Entries shown =
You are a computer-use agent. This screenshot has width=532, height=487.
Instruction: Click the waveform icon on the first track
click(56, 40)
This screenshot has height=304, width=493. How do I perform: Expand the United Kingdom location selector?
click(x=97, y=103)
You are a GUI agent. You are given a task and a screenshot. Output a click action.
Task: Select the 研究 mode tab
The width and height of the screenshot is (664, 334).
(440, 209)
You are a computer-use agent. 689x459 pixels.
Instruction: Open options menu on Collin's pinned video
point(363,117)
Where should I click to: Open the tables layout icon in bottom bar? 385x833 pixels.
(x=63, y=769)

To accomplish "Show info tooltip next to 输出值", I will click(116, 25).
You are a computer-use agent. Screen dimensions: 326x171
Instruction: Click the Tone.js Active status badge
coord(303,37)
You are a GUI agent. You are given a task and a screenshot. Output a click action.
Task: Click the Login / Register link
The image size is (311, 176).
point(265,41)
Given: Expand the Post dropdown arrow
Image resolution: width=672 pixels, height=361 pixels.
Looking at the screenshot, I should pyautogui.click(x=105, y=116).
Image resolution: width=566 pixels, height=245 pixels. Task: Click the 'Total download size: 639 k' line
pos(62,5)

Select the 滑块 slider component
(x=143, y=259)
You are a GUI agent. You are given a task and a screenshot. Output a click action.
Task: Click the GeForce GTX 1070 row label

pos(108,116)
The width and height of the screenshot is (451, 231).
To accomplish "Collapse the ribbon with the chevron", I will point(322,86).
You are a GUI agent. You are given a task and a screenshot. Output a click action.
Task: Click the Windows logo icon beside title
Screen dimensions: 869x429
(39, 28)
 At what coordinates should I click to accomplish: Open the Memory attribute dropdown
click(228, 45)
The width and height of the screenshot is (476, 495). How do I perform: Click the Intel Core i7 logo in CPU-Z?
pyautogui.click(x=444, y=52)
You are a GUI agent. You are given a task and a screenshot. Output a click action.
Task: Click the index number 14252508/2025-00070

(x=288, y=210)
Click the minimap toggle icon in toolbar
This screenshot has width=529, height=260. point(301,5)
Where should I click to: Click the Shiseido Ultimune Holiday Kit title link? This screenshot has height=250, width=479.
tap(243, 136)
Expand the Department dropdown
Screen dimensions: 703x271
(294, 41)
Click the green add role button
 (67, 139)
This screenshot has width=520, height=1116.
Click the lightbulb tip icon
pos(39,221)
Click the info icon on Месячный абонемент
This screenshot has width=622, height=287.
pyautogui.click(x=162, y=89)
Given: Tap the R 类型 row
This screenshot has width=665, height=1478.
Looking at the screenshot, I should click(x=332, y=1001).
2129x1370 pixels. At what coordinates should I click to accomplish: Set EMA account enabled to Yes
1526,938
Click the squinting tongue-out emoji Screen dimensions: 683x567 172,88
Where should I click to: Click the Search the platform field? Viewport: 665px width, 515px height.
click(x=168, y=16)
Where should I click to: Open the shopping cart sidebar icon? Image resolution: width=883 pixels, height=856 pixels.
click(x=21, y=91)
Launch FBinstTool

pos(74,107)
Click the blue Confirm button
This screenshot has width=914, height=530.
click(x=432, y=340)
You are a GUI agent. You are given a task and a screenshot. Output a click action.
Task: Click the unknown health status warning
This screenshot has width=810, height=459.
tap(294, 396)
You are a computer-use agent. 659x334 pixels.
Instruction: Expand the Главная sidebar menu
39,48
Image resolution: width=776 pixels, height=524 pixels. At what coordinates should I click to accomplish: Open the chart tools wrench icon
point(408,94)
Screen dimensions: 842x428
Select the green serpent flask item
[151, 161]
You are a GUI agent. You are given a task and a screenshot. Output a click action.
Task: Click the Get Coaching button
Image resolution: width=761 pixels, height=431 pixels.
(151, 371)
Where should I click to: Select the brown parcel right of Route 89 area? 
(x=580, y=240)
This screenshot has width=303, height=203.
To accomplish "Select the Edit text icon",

Work to be completed = Indicate how many lines of the material contain the string "will", giving the number and nothing more.

Written response = 2